→ Written task:
Copy out the material below verbatim, from its first line through the line that contains "Looking at the screenshot, I should (245, 196).".

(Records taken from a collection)

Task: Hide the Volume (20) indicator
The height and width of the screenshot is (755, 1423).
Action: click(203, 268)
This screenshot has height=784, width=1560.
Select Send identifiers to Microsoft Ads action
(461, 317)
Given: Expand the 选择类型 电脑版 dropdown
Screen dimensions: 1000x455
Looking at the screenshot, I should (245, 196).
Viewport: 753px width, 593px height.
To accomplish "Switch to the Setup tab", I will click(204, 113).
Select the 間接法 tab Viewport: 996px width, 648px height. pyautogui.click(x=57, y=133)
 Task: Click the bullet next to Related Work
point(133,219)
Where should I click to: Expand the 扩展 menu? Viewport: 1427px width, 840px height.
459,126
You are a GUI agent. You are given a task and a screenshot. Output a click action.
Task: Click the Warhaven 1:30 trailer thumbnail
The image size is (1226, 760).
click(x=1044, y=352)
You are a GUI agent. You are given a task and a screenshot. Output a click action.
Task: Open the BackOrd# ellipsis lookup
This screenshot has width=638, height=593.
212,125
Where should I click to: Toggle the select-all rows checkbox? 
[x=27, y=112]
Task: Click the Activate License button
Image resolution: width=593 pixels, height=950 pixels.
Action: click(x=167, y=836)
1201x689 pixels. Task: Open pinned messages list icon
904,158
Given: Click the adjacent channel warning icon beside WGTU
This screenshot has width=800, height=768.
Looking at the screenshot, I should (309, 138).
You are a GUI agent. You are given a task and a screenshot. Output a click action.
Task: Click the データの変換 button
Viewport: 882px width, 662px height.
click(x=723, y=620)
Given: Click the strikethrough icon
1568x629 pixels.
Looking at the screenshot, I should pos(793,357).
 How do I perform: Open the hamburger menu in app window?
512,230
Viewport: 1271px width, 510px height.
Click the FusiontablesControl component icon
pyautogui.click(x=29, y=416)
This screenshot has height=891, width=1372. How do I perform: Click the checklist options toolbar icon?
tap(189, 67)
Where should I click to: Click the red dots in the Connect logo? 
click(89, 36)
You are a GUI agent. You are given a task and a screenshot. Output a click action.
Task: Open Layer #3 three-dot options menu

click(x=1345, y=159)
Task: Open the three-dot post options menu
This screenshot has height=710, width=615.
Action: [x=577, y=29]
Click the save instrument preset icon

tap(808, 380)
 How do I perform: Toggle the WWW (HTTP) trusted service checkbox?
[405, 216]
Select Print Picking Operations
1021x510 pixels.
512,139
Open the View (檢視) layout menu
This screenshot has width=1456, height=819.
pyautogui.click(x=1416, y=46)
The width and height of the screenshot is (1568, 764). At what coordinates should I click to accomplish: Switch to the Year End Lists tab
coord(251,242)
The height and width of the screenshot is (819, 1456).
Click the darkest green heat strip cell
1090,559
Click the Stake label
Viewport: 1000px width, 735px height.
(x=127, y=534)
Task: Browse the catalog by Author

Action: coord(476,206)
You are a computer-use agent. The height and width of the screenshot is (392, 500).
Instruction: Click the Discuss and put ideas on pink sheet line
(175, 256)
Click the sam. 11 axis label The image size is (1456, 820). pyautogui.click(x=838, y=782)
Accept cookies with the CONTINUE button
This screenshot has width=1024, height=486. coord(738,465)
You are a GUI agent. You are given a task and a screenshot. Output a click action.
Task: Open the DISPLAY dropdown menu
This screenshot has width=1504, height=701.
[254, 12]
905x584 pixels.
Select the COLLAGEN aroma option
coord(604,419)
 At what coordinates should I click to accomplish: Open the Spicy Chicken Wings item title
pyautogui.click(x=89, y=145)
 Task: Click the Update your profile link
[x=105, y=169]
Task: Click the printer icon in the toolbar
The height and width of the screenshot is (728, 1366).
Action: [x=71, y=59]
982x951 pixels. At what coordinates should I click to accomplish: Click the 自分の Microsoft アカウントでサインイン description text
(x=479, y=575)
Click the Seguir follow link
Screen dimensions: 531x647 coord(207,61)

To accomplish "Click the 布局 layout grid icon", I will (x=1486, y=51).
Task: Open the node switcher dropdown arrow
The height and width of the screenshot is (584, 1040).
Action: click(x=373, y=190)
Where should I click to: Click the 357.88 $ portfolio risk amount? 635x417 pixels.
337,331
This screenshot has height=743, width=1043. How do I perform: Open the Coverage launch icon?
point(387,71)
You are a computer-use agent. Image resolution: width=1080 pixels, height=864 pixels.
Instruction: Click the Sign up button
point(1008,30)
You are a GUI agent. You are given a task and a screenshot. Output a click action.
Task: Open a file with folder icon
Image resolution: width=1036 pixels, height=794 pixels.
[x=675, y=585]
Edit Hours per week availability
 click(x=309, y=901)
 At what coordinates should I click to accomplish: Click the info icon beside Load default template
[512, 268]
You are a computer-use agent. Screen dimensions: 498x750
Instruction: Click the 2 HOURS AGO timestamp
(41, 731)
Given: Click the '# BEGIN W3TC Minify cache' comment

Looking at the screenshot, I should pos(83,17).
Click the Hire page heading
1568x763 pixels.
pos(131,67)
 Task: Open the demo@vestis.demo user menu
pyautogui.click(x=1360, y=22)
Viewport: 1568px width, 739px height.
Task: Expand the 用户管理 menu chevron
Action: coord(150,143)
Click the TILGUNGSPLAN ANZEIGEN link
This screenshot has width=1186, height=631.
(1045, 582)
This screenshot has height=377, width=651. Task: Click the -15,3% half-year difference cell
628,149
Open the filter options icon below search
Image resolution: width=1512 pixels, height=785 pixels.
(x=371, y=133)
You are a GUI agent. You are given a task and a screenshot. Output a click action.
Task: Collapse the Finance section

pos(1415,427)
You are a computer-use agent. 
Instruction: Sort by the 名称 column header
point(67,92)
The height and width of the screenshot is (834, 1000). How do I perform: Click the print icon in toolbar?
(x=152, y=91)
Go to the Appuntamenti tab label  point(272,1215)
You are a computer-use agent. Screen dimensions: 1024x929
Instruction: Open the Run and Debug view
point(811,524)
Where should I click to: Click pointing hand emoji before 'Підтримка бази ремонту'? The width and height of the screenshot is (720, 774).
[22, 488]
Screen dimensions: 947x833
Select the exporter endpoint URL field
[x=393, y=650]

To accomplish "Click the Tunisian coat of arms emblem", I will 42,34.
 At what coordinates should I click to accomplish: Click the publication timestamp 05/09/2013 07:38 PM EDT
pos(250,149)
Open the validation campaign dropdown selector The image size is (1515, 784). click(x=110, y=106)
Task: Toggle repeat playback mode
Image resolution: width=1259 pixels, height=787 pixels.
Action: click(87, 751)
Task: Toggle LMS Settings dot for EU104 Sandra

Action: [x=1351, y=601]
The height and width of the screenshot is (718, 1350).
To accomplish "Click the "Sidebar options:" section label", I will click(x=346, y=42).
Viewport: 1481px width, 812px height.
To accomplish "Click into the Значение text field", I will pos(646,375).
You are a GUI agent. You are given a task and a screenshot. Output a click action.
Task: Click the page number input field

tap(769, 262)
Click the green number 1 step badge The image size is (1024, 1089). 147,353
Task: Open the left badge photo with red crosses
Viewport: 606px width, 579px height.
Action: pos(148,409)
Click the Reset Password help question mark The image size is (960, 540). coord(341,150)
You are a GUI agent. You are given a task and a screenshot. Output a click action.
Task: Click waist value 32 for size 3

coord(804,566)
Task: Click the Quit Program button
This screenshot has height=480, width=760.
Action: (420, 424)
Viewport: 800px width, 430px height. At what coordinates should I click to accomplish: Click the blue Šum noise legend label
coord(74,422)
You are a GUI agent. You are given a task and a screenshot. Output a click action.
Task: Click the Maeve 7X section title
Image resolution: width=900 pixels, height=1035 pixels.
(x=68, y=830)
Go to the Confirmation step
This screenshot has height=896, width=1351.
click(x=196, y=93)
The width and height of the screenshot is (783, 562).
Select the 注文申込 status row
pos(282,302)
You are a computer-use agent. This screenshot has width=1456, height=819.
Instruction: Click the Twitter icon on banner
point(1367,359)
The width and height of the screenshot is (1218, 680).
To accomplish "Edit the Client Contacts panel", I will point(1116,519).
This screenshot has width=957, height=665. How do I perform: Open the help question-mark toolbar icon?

→ Written response:
Task: Hide the Volume (20) indicator
The height and width of the screenshot is (755, 1423).
Action: click(203, 268)
This screenshot has height=784, width=1560.
Select Send identifiers to Microsoft Ads action
(461, 317)
Given: Expand the 选择类型 电脑版 dropdown
Screen dimensions: 1000x455
Looking at the screenshot, I should (245, 196).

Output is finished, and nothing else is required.